-- Written problem --
Count the lines in the items below that contain the string "Open", and reply with the number alone.

-- Item coordinate data --
○ ○ ○ ○ ○

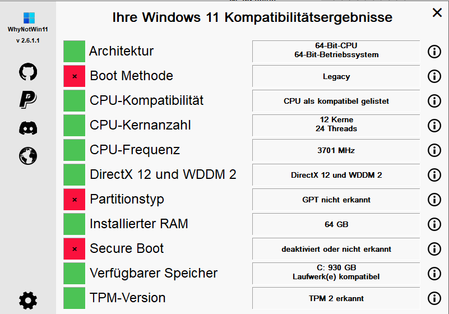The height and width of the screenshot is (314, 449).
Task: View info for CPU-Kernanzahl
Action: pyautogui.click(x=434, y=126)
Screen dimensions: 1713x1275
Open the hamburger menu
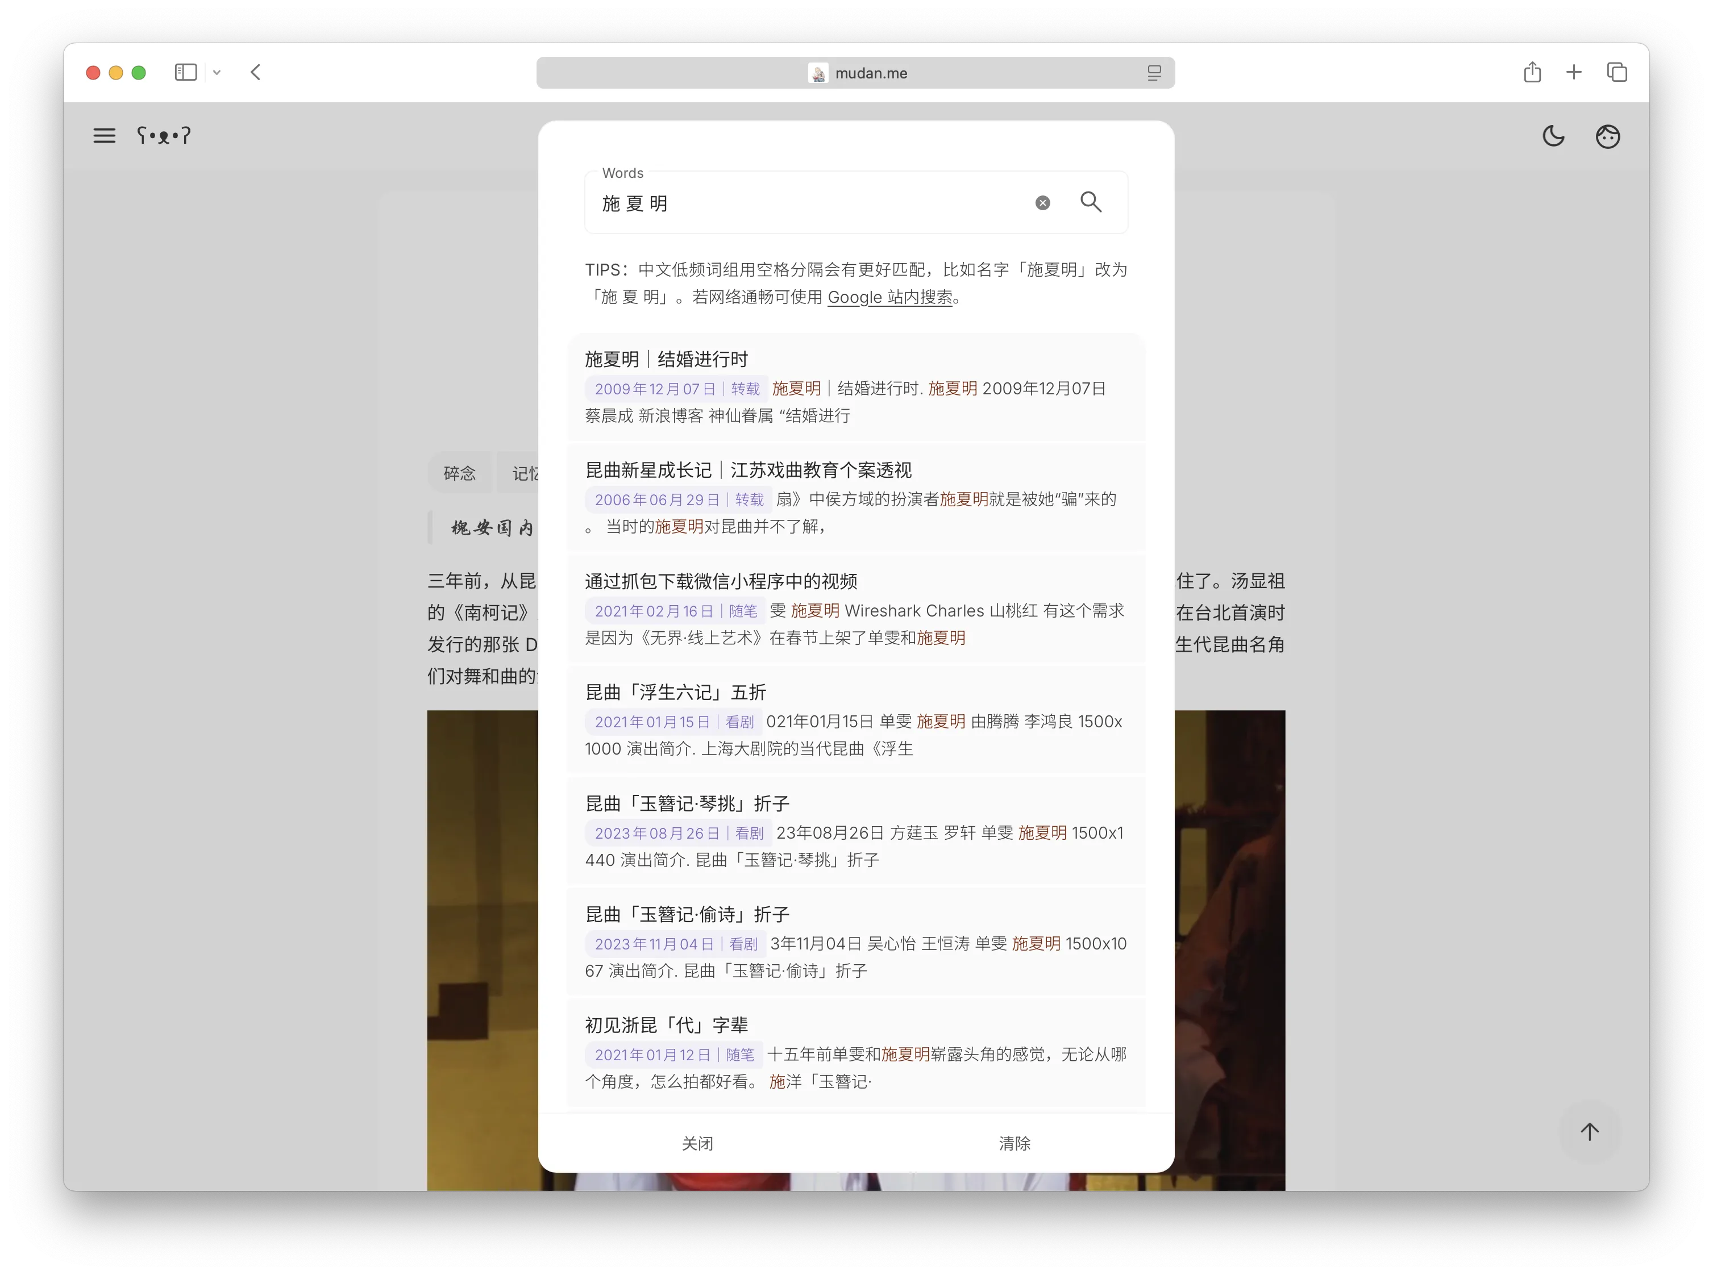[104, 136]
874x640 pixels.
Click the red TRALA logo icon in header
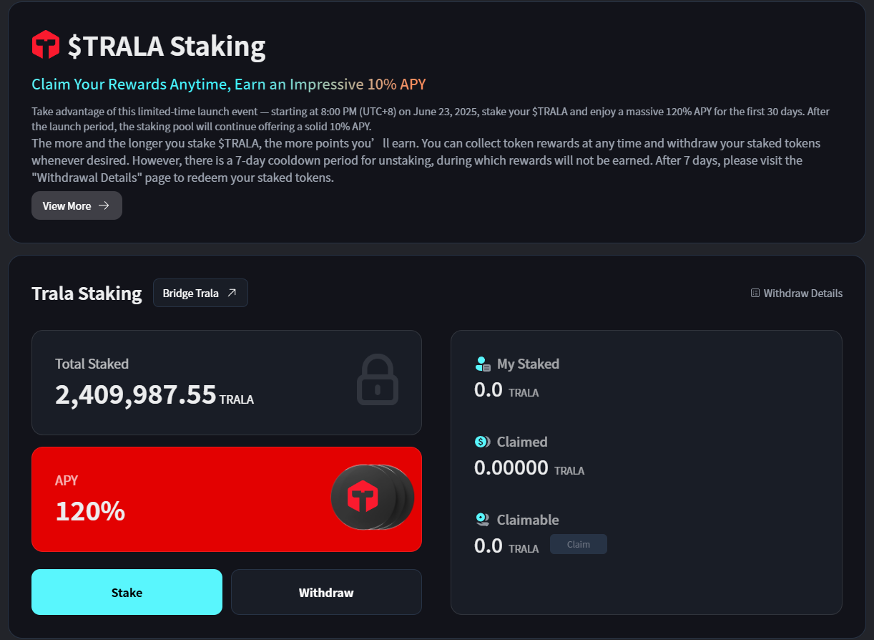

○ ○ ○ ○ ○

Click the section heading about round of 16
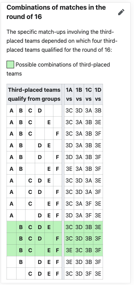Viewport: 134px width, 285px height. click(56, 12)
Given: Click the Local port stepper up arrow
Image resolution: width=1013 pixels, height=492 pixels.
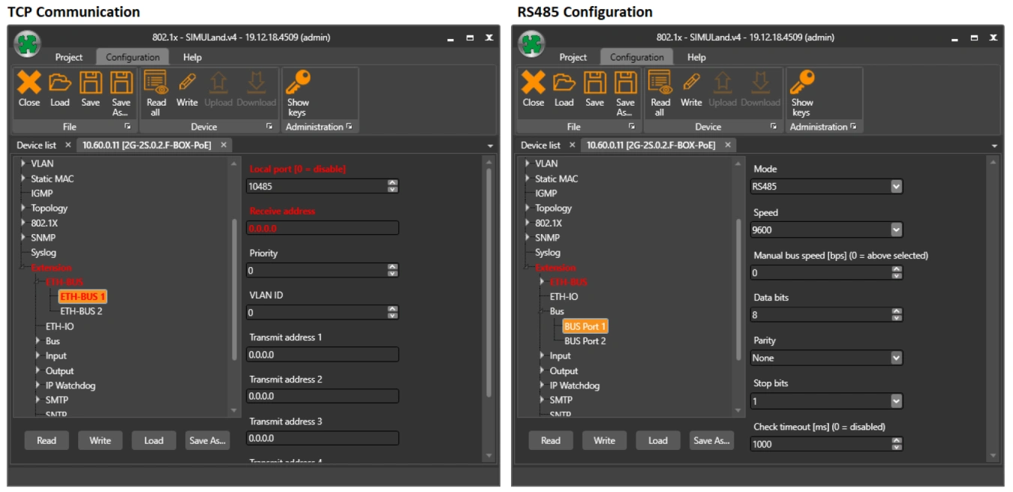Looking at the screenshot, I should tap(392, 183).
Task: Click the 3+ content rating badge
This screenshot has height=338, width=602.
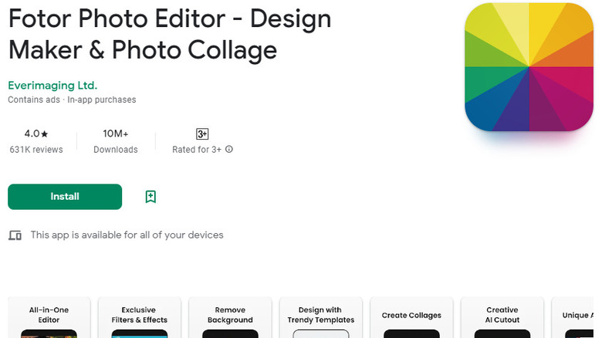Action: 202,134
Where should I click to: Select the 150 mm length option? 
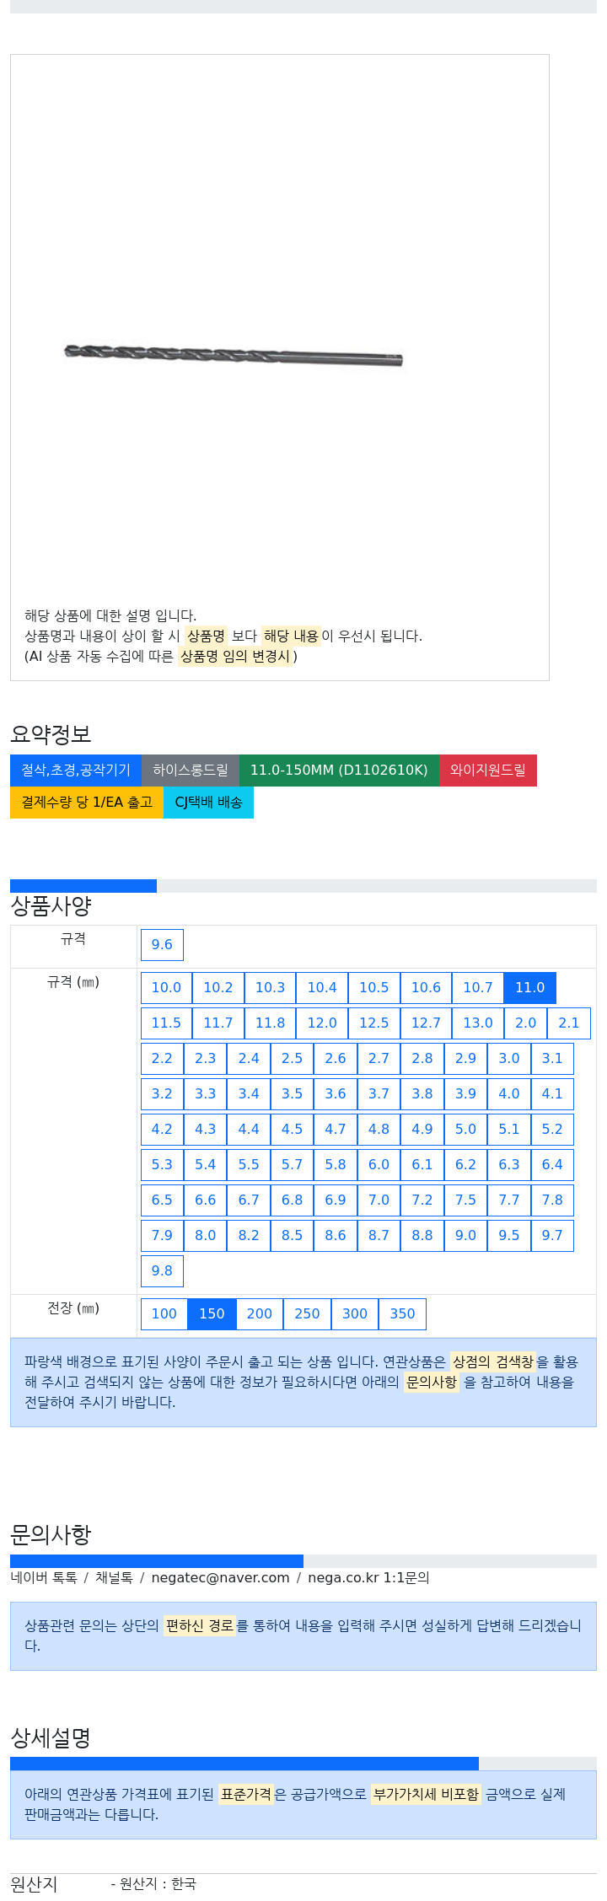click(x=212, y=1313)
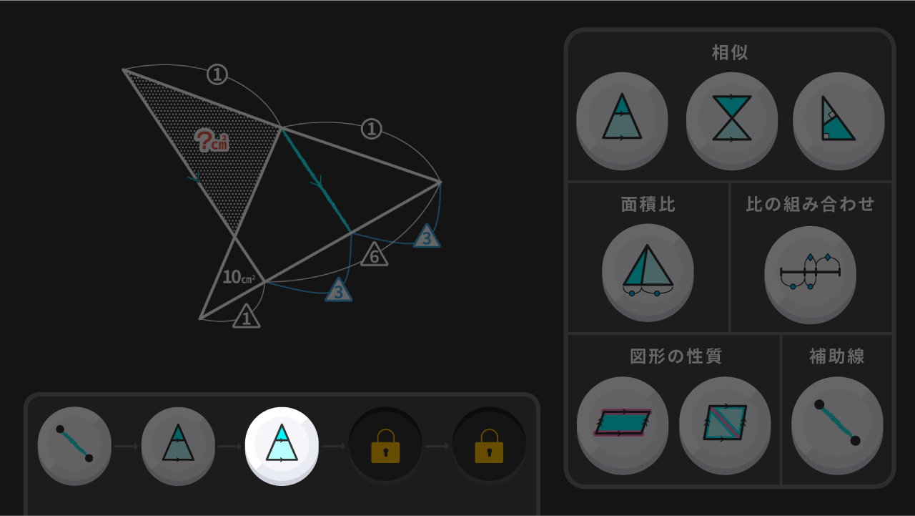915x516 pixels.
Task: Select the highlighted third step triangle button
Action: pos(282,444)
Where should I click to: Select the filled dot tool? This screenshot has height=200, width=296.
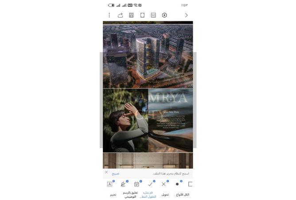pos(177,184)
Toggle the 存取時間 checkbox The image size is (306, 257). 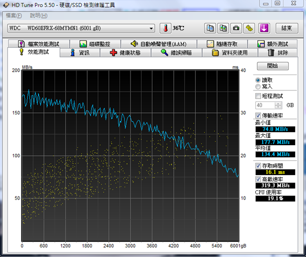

○ ○ ○ ○ ○

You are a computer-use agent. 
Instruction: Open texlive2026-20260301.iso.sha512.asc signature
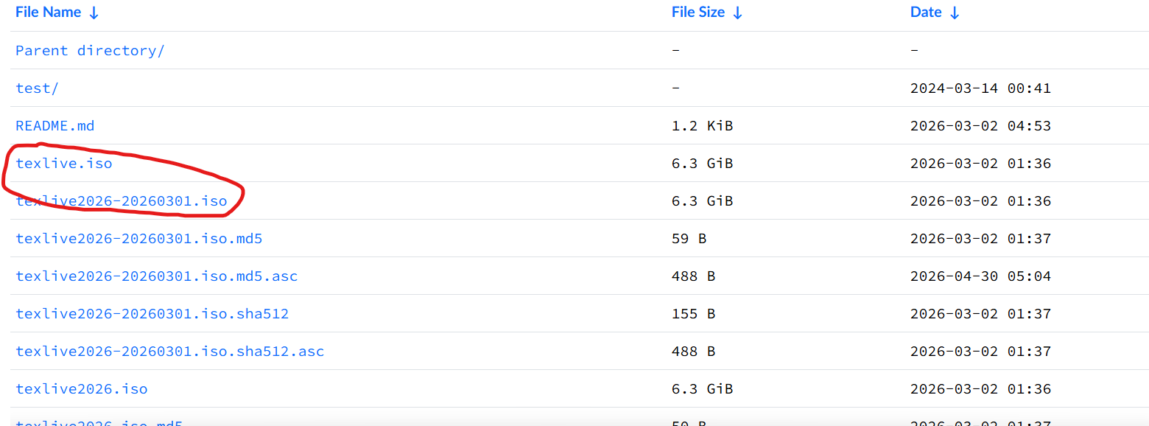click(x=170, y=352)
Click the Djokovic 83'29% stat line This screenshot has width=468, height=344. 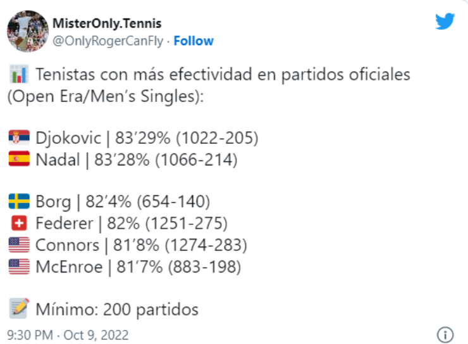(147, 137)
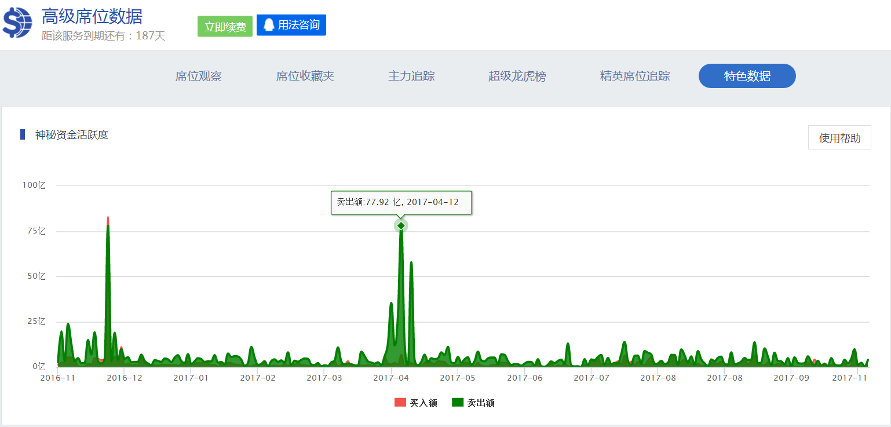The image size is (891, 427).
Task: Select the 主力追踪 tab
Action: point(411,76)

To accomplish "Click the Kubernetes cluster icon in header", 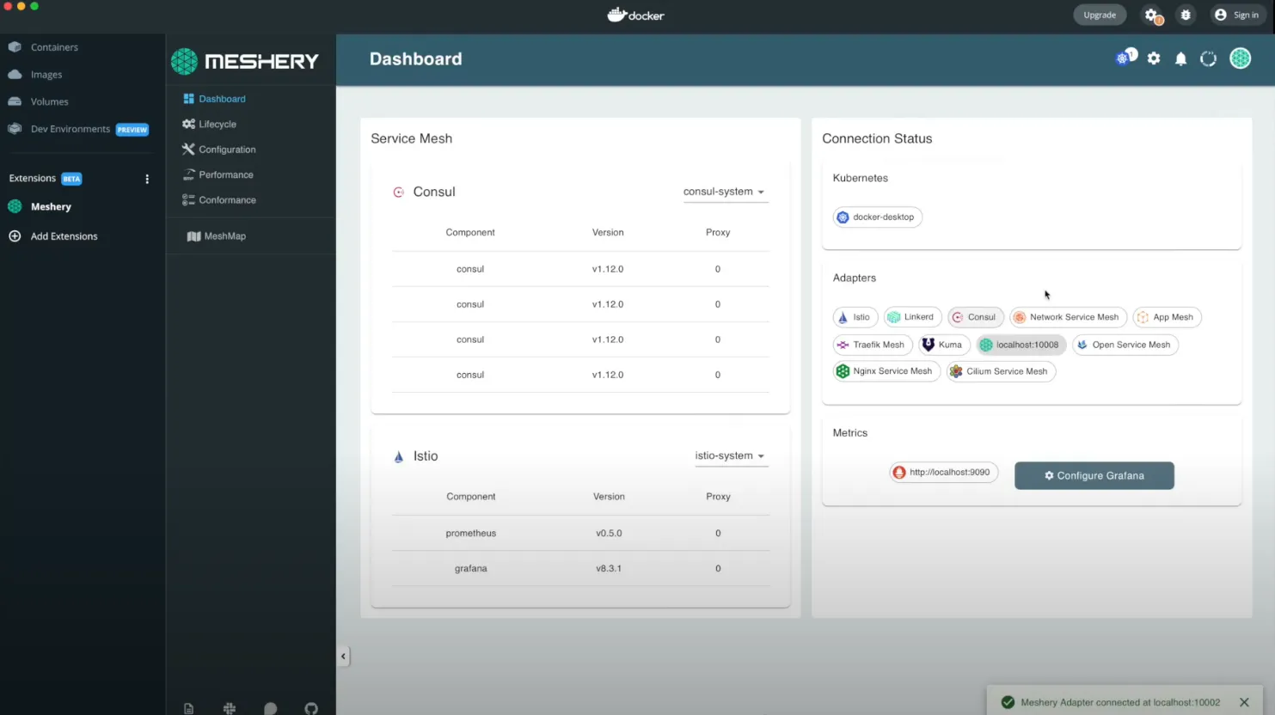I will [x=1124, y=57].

○ ○ ○ ○ ○

-- Solution --
2